After passing through the beam exit window, the beam was collimated by two cylindrical brass collimators of ${3.3}~{\rm cm}$ thickness each having a circular shaped aperture of ${10}~{\rm mm}$ diameter to reduce primary radiation exposure of the in-beam MR scanner. In the neighbouring treatment room, a beam line mounted on a 360 degree rotatable isocentric gantry with a ferromagnetic mass of about ${110}~{\rm T}$ was present. The earth magnetic field at the facility was about 50 μT (National Centers for Environmental Information 2018).

2.2. MR scanner

An open low-field MR scanner was chosen for this study because, as compared to high-field MR scanners, it provides larger flexibility to transport the beam to the field-of-view (FOV) and position study objects and dosimetry equipment in the FOV, smaller susceptibility artifacts, a lower specific absorption rate (SAR) allowing for real-time imaging and tumour tracking without flip angle restrictions, and lower costs (Hayashi et al 2004, Simonetti and Ahmed 2017). Although the signal-to-noise ratio of low-field scanners is lower than in high-field scanners, it is expected to be sufficient for anatomical imaging and organ motion tracking in radiation therapy (Fallone et al 2009). Furthermore, on-board low-field MR imaging has been shown to outperform on-board computed tomography imaging in MRiXT regarding organ visibility (Noel et al 2015).
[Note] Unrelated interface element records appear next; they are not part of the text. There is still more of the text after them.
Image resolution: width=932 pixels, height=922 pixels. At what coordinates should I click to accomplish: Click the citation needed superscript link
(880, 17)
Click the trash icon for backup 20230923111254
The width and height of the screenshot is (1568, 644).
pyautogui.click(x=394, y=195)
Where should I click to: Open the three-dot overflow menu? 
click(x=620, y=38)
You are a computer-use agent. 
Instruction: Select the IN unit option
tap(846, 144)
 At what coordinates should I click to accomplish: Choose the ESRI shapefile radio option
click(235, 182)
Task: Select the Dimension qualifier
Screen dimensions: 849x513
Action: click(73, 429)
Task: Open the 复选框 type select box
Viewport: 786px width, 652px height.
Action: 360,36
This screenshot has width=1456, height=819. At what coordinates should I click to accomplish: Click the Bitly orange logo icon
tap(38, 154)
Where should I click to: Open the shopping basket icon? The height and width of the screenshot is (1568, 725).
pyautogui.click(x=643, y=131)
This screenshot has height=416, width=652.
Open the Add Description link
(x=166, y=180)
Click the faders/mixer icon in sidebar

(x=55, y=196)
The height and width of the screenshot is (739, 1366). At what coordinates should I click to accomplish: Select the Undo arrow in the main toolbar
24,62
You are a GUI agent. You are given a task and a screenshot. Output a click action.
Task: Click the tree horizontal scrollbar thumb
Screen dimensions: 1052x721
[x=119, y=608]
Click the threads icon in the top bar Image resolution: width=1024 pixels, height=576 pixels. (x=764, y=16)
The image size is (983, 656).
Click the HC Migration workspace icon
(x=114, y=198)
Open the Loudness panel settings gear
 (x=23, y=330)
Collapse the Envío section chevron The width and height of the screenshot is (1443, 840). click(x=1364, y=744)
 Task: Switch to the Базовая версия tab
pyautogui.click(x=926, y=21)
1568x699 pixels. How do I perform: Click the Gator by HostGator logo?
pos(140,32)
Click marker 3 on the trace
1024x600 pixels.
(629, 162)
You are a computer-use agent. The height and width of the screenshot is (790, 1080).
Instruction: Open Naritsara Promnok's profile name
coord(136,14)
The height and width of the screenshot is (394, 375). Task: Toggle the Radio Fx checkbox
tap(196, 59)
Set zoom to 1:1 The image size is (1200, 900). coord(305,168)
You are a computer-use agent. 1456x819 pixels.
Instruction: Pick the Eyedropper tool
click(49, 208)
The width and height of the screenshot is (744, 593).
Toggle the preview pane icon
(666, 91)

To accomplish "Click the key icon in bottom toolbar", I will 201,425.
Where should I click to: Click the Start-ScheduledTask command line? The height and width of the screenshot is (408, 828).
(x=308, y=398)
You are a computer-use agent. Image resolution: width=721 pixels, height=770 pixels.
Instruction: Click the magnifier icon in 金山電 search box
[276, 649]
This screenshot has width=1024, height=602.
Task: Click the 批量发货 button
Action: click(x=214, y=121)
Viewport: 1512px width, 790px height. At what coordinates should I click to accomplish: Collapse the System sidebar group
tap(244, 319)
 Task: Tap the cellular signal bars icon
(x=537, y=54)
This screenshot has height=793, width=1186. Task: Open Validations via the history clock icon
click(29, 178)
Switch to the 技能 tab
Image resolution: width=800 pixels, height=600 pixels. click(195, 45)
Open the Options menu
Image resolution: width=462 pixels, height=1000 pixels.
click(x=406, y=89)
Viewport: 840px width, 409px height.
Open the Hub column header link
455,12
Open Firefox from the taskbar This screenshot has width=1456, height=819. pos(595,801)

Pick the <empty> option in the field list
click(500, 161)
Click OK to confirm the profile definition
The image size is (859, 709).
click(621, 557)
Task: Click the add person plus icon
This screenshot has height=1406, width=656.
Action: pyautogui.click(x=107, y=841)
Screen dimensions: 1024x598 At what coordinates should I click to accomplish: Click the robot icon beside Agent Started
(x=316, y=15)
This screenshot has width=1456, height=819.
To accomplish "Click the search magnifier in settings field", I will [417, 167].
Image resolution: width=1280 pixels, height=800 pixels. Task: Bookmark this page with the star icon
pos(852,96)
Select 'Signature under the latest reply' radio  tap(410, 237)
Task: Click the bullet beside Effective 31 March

The MR scanner comprised a C-shaped permanent magnet and was designed for musculoskeletal imaging (MrJ2200, Paramed Medical Systems, Genova, Italy). It generated three different types of electromagnetic fields: a vertically upwards oriented static magnetic field ($B_0={0.22}~{\rm T}$ ), three pulse sequence-dependent, dynamic gradient fields for spatial encoding (typical gradient amplitude $0.5~{\rm mT}~{\rm m}^{-1} \leqslant G_{x, y, z}\leqslant 20~{\rm mT}~{\rm m}^{-1}$ ) and a pulsed RF wave for 1H spin excitation at the Larmor resonance frequency ($f_{\rm NMR} = {9.49}~{\rm MHz}$ ) (Paramed S.r.l 2010). The scanner was equipped with a set of six receive coils dedicated to different body regions (hand, knee, shoulder, hip, upper and lower spine). The B0 field of the MR scanner had a known magnetic fringe field of ${0.5}~{\rm mT}$ at ${1.5}~{\rm m}$ from its magnetic isocentre (Paramed S.r.l 2010).

The MR scanner was elevated to the level of the beam line (${127}~{\rm cm}$ above floor level) using a trolley and initially placed such that its magnetic isocentre coincided with the beam isocentre.

2.3. Electromagnetic interference

2.3.1. Effects of the PT system on the MR image

A spatial or temporal change in B0 results in a Larmor frequency shift that can translate into an off-resonance voxel shift in the frequency and slice encoding directions of the MR image. For the used scanner, a difference in the B0 field of 0.5 ${\rm \mu}{\rm T} \leqslant \Delta B_0 \leqslant 20~{\rm \mu}{\rm T}$ can induce a voxel displacement of ${1}~{\rm mm}$ , depending on the pulse sequence-dependent amplitude Gx,y,z of the dynamic gradient fields. A spatially uniform perturbation of B0 can cause a uniform image shift, whereas a non-uniform perturbation can lead to local image deformations, which are harder to correct for than a global image shift.

In contrast to the pulsed RF system of a linear accelerator, the RF of the PT system is of a continuous nature and the beam, when turned on, is continuous. An RF signal external to the MRI with a frequency interfering with $f_{\rm NMR}$ can thus appear as line or zipper artefact on an MR image.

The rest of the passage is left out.